La llamada telefónica es un evento estresante, provoca una sensación de duda. Desata una tensión que no se relaja hasta que se decide contestar o no contestar, es un sonido que nos pone alerta y seduce: una posible constante que esperamos. La prisa, el miedo, la fatiga por la que pasamos al contestar nos colocan en un sitio vulnerable. El otro, el número desconocido, el sonido que preludia una conversación nos toma por sorpresa, nos espanta por su origen fatuo.
Al responder el teléfono, sea cual sea el interlocutor, se espera un comunicado, una demanda que tiene una intención especialmente dirigida: el teléfono se marca con un fin específico, se llama para hacerse saber, para dirigir la voz.
El artista español Isidoro Valcárcel en sus Conversaciones telefónicas (de 1973) llama al azar a una persona y le pide que anote su número de teléfono. Quien contesta anota estas cifras puntuales. El que llama, Valcárcel, el desconocido, hace un pedido sobre sí mismo: que anoten un dato numérico.
Este número de teléfono ya lo tiene alguien.
Esta acción es un momento en el que se demanda apuntar una localización, una intimidad, una posibilidad de marcación, de prórroga, una probabilidad de que suene ese aparato. Esa suerte de reconocimiento, de tacto del otro, de otorgar un semblante íntimo en el que se dispone, es el sonido como una forma de evocación.

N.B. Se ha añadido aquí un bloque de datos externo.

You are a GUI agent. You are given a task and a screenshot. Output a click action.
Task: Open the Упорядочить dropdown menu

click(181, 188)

Los kilómetros que alcanzan a separar al que llama, el verter un sonido en un micrófono que conduce a un momento preciso, a otro lado de un altavoz: es un goce plausible, tántrico. Por ejemplo, las bromas telefónicas que hacen los niños para hacer uso del anonimato y burlarse, ese arrojo azaroso que lleva a la diversión es el chiste al desconocido absoluto. Y el otro, ventura una prórroga, una comunicación factible, endosada en la fortuna; encontrar un receptor, alguien que decide tomar ese incierto. Se juega con la confianza, con el rebato, con esa inquietud que espera una complicidad. Porque al contestar se asume la angustia.
El sonido que llega a un escucha se vuelve un oído martirizado: ese no ver al otro, tentarse con un alejado, con una voz modificada, ese acotamiento del micrófono-bocina, ese raro sentir transcurriendo por electricidad, esa modificación de la voz.

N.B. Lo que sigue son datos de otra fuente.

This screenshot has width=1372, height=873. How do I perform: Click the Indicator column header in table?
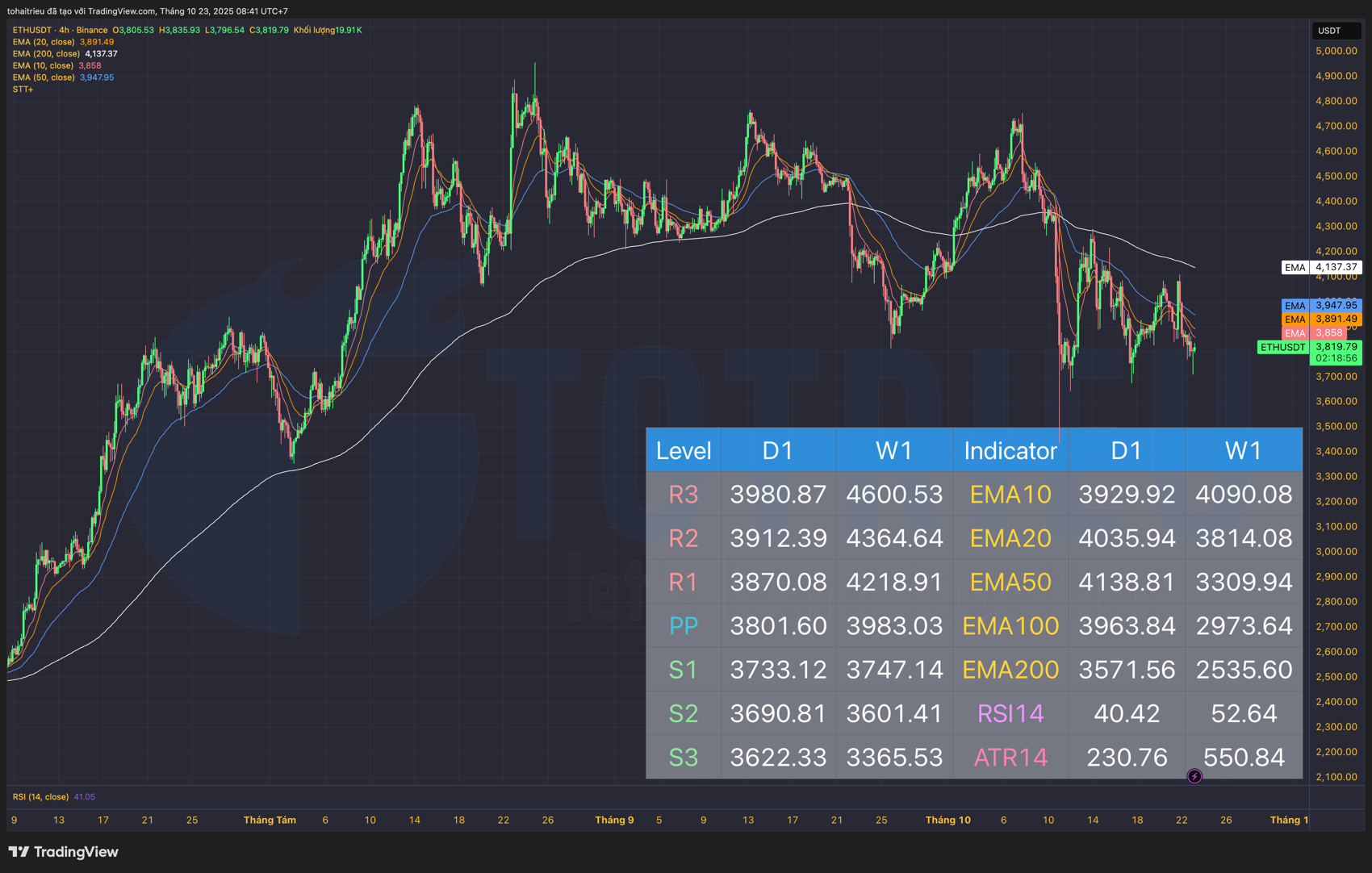1010,450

Cuando se habla al teléfono se engola la voz. Pareciera que esa bienvenida cortés hiciera algo en nuestras voces, existe un arabesco genérico de la llamada: un contestar de cierta manera, un signo de presentación y bienvenida que genera un ritmo de diálogo que nos sugiere al teatro. Una intención de personalidad, una salutación sabida o no sabida, un ímpetu del ademán, de ese primer acercamiento al diálogo, una especie de rúbrica que pone el tono de la llamada.
El desconocido acierta a apuntar el número.
«Este arte que se esfuerza por estetizar percepciones tan musicales de la naturaleza, se prohíbe el capricho y el arabesco inexpresivo de la música», dice Guillame Apollinaire y es justo como pretendo hacer notar esta llamada: «este arte puede producir una fuerza de la que no se tiene idea».
Una forma de conducir el sonido y la idea de una manera absorta, que no haga reverencia a la gran forma, sea cual sea, esta llamada nos reconcilia con un más allá, un tramitar el sonido y la comunicación.
La exhibición nos llega de una pestaña ajena en la que se escucha este evento. Nos hace preguntarnos y decidir si se puede obedecer o no el juego de una solicitud: «Soy Valcárcel Medina y quería a usted decirle mi número de teléfono».